What you will do:
Please update these entries by replacing every "computer-use agent" with "desktop assistant" and leaving everything else unchanged.

Records shown:
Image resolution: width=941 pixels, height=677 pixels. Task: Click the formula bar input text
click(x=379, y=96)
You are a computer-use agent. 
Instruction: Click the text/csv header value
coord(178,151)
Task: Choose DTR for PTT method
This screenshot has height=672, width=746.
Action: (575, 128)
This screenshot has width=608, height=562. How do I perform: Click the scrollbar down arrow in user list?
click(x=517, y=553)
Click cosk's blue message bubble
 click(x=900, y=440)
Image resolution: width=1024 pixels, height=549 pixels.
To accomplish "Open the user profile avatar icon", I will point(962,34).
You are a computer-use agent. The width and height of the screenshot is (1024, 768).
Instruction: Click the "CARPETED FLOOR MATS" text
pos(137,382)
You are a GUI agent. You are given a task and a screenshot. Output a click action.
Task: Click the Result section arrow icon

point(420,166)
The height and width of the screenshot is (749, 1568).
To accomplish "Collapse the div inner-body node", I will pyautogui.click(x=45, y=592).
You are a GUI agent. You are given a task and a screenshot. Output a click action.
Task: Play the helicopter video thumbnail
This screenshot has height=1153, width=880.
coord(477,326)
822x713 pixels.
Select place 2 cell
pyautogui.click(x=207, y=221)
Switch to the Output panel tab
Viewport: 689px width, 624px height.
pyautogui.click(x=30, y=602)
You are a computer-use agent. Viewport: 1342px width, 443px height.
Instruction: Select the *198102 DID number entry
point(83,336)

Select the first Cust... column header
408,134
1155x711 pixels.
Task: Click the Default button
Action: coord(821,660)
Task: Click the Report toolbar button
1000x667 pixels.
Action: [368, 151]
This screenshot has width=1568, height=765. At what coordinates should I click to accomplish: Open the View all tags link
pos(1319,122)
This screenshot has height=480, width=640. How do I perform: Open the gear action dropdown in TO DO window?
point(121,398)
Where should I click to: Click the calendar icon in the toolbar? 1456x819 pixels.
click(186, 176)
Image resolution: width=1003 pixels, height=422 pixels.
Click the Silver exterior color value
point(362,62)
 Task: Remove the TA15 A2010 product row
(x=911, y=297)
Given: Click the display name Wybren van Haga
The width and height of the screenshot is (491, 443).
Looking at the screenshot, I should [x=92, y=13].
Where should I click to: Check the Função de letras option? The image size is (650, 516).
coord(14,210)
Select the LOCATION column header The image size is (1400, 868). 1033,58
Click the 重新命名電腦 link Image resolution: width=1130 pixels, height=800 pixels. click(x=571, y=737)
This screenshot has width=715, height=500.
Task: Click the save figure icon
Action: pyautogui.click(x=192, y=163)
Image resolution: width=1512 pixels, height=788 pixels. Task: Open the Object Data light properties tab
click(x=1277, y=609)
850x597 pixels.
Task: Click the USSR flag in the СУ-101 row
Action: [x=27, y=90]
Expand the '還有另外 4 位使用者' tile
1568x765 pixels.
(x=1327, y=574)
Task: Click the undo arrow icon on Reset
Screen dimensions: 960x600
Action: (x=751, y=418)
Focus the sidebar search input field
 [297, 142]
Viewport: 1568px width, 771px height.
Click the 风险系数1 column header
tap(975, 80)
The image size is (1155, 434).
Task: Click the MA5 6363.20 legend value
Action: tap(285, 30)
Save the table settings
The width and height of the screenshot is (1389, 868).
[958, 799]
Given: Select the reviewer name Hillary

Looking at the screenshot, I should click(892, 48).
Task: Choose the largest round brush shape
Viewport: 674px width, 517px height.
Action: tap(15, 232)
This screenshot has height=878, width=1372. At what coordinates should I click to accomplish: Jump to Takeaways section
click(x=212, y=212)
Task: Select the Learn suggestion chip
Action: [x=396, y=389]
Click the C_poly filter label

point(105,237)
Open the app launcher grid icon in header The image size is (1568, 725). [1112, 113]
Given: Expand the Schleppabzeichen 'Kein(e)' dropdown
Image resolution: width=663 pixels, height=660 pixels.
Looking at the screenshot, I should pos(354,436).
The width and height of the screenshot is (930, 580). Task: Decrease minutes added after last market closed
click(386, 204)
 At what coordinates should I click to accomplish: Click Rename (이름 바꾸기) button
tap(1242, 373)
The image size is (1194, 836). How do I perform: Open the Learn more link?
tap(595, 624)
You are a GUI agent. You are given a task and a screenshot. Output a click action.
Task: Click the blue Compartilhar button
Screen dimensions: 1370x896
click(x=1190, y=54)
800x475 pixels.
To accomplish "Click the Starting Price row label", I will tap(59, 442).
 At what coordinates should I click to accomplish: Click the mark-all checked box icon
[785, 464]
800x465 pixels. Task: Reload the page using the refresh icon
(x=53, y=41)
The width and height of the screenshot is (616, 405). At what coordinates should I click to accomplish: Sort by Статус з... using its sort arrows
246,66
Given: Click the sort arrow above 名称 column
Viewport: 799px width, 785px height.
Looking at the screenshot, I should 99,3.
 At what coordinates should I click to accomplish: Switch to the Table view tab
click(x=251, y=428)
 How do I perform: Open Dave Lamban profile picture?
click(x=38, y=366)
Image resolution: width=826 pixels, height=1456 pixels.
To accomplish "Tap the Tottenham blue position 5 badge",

Answer:
Image resolution: width=941 pixels, height=677 pixels. Task: Click the formula bar input text
click(x=379, y=96)
You are a desktop assistant. 
Instruction: Click the text/csv header value
coord(178,151)
Task: Choose DTR for PTT method
This screenshot has height=672, width=746.
Action: (575, 128)
This screenshot has width=608, height=562. How do I perform: Click the scrollbar down arrow in user list?
click(x=517, y=553)
Click cosk's blue message bubble
 click(x=900, y=440)
Image resolution: width=1024 pixels, height=549 pixels.
To accomplish "Open the user profile avatar icon", I will point(962,34).
You are a desktop assistant. The width and height of the screenshot is (1024, 768).
Instruction: Click the "CARPETED FLOOR MATS" text
pos(137,382)
You are a GUI agent. You are given a task and a screenshot. Output a click action.
Task: Click the Result section arrow icon

point(420,166)
The height and width of the screenshot is (749, 1568).
To accomplish "Collapse the div inner-body node", I will pyautogui.click(x=45, y=592).
You are a GUI agent. You are given a task and a screenshot. Output a click action.
Task: Play the helicopter video thumbnail
This screenshot has height=1153, width=880.
coord(477,326)
822x713 pixels.
Select place 2 cell
pyautogui.click(x=207, y=221)
Switch to the Output panel tab
Viewport: 689px width, 624px height.
pyautogui.click(x=30, y=602)
You are a desktop assistant. Viewport: 1342px width, 443px height.
Instruction: Select the *198102 DID number entry
point(83,336)

Select the first Cust... column header
408,134
1155x711 pixels.
Task: Click the Default button
Action: coord(821,660)
Task: Click the Report toolbar button
1000x667 pixels.
Action: [368, 151]
This screenshot has width=1568, height=765. At what coordinates should I click to accomplish: Open the View all tags link
pos(1319,122)
This screenshot has height=480, width=640. How do I perform: Open the gear action dropdown in TO DO window?
point(121,398)
Where should I click to: Click the calendar icon in the toolbar? 1456x819 pixels.
click(186, 176)
Image resolution: width=1003 pixels, height=422 pixels.
Click the Silver exterior color value
point(362,62)
 Task: Remove the TA15 A2010 product row
(x=911, y=297)
Given: Click the display name Wybren van Haga
The width and height of the screenshot is (491, 443).
Looking at the screenshot, I should [x=92, y=13].
Where should I click to: Check the Função de letras option? The image size is (650, 516).
coord(14,210)
Select the LOCATION column header The image size is (1400, 868). 1033,58
Click the 重新命名電腦 link Image resolution: width=1130 pixels, height=800 pixels. click(x=571, y=737)
This screenshot has width=715, height=500.
Task: Click the save figure icon
Action: pyautogui.click(x=192, y=163)
Image resolution: width=1512 pixels, height=788 pixels. Task: Open the Object Data light properties tab
click(x=1277, y=609)
850x597 pixels.
Task: Click the USSR flag in the СУ-101 row
Action: [x=27, y=90]
Expand the '還有另外 4 位使用者' tile
1568x765 pixels.
(x=1327, y=574)
Task: Click the undo arrow icon on Reset
Screen dimensions: 960x600
Action: (x=751, y=418)
Focus the sidebar search input field
 [297, 142]
Viewport: 1568px width, 771px height.
Click the 风险系数1 column header
tap(975, 80)
The image size is (1155, 434).
Task: Click the MA5 6363.20 legend value
Action: tap(285, 30)
Save the table settings
The width and height of the screenshot is (1389, 868).
[958, 799]
Given: Select the reviewer name Hillary

Looking at the screenshot, I should click(892, 48).
Task: Choose the largest round brush shape
Viewport: 674px width, 517px height.
Action: tap(15, 232)
This screenshot has height=878, width=1372. At what coordinates should I click to accomplish: Jump to Takeaways section
click(x=212, y=212)
Task: Select the Learn suggestion chip
Action: [x=396, y=389]
Click the C_poly filter label

point(105,237)
Open the app launcher grid icon in header The image size is (1568, 725). [1112, 113]
Given: Expand the Schleppabzeichen 'Kein(e)' dropdown
Image resolution: width=663 pixels, height=660 pixels.
Looking at the screenshot, I should pos(354,436).
The width and height of the screenshot is (930, 580). Task: Decrease minutes added after last market closed
click(386, 204)
 At what coordinates should I click to accomplish: Click Rename (이름 바꾸기) button
tap(1242, 373)
The image size is (1194, 836). How do I perform: Open the Learn more link?
tap(595, 624)
You are a GUI agent. You are given a task and a screenshot. Output a click action.
Task: Click the blue Compartilhar button
Screen dimensions: 1370x896
click(x=1190, y=54)
800x475 pixels.
To accomplish "Click the Starting Price row label", I will tap(59, 442).
 At what coordinates should I click to accomplish: Click the mark-all checked box icon
[785, 464]
800x465 pixels. Task: Reload the page using the refresh icon
(x=53, y=41)
The width and height of the screenshot is (616, 405). At what coordinates should I click to accomplish: Sort by Статус з... using its sort arrows
246,66
Given: Click the sort arrow above 名称 column
Viewport: 799px width, 785px height.
Looking at the screenshot, I should 99,3.
 At what coordinates should I click to accomplish: Switch to the Table view tab
click(x=251, y=428)
 How do I perform: Open Dave Lamban profile picture?
click(x=38, y=366)
Image resolution: width=826 pixels, height=1456 pixels.
To accomplish "Tap the Tottenham blue position 5 badge",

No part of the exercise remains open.